TB Facts

10 TB Facts

  • This year more people will die of TB than in any other year in history.
  • TB kills more youth and adults than any other infectious disease.
  • This year, two or three million people will die of TB. Almost all TB deaths are preventable.
  • Someone dies of TB every 10 seconds.
  • Someone gets sick from TB every 4 seconds.
  • One percent of the world's population is infected with TB each year.
  • One-third of the world's population is infected with the TB bacillus.
  • Left untreated, a person with active TB can infect between 10 and 15 people in one year.
  • Like the common cold, TB spreads through the air when infectious people cough, spit, talk or sneeze.
  • TB usually kills a person by gradually eating holes in the lungs.
 

10 TB Facts About Women

  • TB is the single biggest infectious killer of women.
  • Over 900 million women are infected with TB world-wide, one million will die and 2.5 million will get sick this year from the disease---mainly between the ages of 15 and 44.
  • TB is the single biggest killer of young women.
  • TB accounts for 9 percent of deaths among women between the ages 15 and 44, compared with war, which accounts for 4 percent, HIV 3 percent and heart disease 3 percent
  • Women of reproductive age are more susceptible to sickness once infected with TB than men of the same age.
  • Women in this age group are also at greater risk from HIV infection.
  • In parts of Africa, young women with TB outnumber young men with TB.
  • TB kills more women than any cause of maternal mortality.
  • In some parts of the world, the stigma attached to TB leads to isolation abandonment and divorce of women.
  • In some parts of the world, women's movements are leading the efforts to control TB.
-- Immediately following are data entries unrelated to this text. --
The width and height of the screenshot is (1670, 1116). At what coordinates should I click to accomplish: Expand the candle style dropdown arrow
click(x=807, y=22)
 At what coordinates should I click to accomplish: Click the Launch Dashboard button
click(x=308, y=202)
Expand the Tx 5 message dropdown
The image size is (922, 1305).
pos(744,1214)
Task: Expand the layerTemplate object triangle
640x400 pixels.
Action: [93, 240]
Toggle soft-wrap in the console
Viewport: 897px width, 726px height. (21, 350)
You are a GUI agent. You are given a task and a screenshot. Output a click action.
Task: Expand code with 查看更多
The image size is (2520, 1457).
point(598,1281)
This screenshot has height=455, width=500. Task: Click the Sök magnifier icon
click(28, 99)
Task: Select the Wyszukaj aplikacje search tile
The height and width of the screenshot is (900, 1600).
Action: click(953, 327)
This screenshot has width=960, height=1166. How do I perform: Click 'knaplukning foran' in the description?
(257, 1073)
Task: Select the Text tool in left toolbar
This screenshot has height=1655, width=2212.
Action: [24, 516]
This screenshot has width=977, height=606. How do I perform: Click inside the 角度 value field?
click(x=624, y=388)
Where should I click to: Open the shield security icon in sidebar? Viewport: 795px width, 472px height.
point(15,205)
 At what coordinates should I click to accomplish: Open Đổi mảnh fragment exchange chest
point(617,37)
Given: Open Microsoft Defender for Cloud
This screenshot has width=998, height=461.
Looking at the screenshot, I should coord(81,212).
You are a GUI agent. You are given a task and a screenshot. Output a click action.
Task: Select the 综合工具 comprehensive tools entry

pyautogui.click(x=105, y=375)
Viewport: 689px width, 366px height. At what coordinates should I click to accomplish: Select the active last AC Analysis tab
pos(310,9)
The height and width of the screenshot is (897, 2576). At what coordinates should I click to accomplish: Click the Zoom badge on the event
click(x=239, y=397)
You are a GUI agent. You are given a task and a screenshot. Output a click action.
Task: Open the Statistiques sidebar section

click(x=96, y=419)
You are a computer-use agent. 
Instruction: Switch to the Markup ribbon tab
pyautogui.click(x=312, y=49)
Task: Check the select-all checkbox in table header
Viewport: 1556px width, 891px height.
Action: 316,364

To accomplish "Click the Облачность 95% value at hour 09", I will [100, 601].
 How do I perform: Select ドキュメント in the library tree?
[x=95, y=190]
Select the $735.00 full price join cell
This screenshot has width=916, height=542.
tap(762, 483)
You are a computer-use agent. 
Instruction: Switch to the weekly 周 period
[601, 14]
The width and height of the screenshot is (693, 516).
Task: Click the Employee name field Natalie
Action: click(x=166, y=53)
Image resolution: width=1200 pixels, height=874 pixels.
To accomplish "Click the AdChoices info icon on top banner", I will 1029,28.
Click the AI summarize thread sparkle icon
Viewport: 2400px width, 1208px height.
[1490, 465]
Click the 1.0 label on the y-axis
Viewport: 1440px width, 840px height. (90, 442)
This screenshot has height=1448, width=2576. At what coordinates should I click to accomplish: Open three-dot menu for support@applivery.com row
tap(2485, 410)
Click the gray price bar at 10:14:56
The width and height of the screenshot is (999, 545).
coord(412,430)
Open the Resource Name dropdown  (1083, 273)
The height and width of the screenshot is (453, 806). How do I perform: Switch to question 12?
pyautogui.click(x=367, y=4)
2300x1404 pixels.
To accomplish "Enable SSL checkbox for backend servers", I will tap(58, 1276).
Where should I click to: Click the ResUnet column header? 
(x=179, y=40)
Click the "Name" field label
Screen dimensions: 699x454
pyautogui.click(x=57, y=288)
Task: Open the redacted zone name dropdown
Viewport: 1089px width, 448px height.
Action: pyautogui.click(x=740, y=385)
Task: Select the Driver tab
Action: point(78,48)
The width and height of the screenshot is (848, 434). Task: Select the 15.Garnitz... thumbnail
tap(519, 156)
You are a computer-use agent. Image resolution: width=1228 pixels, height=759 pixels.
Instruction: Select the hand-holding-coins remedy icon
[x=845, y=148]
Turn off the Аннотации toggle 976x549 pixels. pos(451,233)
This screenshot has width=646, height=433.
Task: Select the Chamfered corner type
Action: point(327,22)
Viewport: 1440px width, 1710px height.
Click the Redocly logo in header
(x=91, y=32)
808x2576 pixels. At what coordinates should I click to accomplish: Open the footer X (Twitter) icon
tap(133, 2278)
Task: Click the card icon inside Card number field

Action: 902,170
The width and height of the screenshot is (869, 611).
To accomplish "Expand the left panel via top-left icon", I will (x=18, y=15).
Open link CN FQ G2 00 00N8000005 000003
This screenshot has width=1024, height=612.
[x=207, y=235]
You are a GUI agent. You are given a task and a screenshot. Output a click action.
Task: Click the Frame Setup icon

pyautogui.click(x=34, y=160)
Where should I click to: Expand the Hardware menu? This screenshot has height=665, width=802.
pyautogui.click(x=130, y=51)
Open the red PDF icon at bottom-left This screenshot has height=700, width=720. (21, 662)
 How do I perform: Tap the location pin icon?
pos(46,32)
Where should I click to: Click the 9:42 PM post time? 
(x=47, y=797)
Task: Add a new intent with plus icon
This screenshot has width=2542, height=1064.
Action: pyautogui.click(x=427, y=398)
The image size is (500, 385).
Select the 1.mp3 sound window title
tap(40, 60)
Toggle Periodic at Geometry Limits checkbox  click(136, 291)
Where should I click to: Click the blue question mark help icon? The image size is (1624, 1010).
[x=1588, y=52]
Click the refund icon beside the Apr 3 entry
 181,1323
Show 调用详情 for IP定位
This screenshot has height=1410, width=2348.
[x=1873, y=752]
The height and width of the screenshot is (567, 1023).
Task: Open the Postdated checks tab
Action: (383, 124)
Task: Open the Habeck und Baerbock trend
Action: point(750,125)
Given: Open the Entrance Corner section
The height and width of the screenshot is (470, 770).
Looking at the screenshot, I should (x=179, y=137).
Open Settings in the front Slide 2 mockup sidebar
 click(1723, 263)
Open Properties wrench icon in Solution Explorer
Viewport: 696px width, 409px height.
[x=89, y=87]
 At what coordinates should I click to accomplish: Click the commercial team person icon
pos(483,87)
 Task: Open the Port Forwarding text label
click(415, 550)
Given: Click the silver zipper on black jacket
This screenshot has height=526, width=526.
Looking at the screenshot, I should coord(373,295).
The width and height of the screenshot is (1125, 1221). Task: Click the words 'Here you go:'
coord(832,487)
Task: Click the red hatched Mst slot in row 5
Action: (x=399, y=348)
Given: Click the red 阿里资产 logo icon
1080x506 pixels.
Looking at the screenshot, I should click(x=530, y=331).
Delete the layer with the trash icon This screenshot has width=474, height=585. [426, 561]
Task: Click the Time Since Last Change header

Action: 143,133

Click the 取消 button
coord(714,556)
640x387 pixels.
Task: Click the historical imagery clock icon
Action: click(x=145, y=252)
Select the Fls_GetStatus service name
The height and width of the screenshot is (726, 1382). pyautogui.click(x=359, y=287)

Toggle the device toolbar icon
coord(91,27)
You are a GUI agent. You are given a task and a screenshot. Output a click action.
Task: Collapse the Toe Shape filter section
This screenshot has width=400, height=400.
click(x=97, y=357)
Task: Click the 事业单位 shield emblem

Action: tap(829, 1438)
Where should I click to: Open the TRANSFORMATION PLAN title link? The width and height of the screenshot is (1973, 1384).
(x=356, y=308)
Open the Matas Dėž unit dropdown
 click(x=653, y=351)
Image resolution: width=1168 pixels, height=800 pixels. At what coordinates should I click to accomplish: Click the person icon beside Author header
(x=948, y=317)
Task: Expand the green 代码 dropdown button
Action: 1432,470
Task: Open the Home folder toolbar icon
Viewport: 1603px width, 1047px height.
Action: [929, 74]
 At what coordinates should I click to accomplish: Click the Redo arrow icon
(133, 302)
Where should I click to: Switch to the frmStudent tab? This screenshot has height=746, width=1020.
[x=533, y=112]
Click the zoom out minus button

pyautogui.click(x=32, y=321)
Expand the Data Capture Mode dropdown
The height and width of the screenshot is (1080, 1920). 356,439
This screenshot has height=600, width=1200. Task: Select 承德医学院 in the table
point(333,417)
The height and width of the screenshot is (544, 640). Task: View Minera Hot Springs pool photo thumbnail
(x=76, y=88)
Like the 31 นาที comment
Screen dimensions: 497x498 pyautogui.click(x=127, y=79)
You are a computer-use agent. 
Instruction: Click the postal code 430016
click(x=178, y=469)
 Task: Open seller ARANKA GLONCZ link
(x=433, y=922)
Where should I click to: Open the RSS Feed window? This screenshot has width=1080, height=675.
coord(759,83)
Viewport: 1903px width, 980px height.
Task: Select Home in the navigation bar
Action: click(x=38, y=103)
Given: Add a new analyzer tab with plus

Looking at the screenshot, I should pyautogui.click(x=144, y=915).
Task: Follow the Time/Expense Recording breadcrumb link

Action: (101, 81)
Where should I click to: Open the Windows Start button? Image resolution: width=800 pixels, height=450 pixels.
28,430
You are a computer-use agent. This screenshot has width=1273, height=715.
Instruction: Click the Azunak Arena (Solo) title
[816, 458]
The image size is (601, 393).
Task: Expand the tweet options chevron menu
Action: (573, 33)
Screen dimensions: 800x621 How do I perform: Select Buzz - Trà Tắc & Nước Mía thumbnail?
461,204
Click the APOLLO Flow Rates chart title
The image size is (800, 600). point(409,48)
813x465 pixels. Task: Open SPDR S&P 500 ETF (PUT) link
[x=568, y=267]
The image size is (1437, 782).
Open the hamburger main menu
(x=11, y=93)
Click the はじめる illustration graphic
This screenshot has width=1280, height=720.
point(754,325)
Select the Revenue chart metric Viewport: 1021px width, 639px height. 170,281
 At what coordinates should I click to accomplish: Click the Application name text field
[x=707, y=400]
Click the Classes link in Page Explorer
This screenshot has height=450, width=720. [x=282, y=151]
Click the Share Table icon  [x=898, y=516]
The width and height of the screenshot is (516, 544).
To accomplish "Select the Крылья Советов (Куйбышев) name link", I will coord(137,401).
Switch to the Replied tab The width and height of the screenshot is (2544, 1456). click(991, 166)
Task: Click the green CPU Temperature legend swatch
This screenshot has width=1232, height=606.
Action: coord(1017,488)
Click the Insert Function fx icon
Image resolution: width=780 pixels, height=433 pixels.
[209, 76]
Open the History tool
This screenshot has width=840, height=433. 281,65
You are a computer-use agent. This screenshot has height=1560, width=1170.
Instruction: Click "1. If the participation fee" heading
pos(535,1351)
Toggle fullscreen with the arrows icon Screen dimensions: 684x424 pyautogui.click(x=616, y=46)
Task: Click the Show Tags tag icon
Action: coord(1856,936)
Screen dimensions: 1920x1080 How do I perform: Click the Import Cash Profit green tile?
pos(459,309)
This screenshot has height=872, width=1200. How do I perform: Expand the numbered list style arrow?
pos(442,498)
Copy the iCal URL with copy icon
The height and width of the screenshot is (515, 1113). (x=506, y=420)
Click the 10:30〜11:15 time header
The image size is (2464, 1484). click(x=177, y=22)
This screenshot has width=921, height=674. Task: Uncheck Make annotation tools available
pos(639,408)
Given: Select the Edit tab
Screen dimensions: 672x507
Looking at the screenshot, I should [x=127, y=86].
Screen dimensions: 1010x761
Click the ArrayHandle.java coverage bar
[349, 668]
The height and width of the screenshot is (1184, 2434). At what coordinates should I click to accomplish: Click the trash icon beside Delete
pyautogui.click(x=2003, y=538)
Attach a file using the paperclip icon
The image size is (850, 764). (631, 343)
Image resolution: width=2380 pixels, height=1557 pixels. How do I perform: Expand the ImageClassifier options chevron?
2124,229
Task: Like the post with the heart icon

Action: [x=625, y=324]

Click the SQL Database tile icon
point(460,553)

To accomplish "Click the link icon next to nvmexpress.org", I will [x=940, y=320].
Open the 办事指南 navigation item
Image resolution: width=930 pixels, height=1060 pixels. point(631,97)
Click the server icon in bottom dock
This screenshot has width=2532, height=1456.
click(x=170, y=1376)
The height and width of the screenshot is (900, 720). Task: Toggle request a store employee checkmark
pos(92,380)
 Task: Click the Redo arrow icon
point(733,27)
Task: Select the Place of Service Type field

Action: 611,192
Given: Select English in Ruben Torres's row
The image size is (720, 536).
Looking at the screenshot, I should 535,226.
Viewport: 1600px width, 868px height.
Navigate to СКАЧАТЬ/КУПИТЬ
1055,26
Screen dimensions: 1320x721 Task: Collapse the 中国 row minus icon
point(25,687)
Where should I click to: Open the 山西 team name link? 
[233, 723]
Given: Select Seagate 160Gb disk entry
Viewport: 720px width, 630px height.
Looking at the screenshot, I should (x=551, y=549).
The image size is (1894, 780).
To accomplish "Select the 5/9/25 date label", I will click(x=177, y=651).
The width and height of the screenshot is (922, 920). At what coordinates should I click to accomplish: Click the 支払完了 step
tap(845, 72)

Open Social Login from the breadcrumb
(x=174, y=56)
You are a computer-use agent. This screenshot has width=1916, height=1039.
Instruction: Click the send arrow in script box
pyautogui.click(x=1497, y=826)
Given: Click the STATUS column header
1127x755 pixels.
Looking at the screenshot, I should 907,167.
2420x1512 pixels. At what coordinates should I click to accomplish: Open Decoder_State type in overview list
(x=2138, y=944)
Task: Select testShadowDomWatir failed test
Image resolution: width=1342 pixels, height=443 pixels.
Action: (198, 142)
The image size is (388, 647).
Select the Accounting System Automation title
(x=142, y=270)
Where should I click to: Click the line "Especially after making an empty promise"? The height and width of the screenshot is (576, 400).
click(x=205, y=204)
10 Facts About TB and AIDS

  • HIV and TB are a deadly duo: each speeding up the progress of the other.
  • TB is the leading cause of death among people who are HIV-positive.
  • One-third of the increase in the incidence of TB in last five years can be attributed to HIV.
  • HIV is currently the single most potent factor to cause sickness to break out in someone infected with TB.
  • Someone who is HIV-positive and infected with TB is 30 times more likely to become sick with TB than someone who is HIV-negative.
  • WHO estimates that by the end of the century HIV infection will annually cause at least 1.4 million active cases of TB that otherwise would not have occurred.
  • Of the 31 million people world-wide who were HIV-positive in 1997, around one-third were believed to be infected with TB.
  • TB accounts for almost one-third of AIDS deaths world-wide.
  • TB accounts for 40 percent of AIDS deaths in Africa and Asia.
  • Up to two-thirds of those infected with HIV in India may become sick with TB.

10 Facts About the Cost of TB

  • 80 percent of victims are between 15 and 49---the most economically productive years of their lives.
  • TB carries a direct cost to the health service (diagnosis, treatment, and control), patients and their family (drugs, transportation).
  • Direct costs to private patients in India are US $100-$150 per patient cured---more than half the annual income of a daily wage earner.
  • TB carries an indirect cost to society, the family and the community.
  • A survey in Thailand estimated the indirect cost of TB to be the equivalent of two months income for every patient cured.
  • A patient who is never diagnosed or treated loses on average a full year of work.
  • The world's governments need to spend an additional US $500 million to achieve 70 percent DOTS coverage. This is less than the cost to build and staff one modern hospital in a wealthy country.
  • For every US $10 spent on health care in poor countries, only US $0.02 goes on TB control.
  • In 1990, only US $16 million in foreign aid was provided for TB control in developing countries.
  • While infectious diseases cause nearly 30 percent of deaths in poor countries, they receive only 1.5 percent in foreign aid.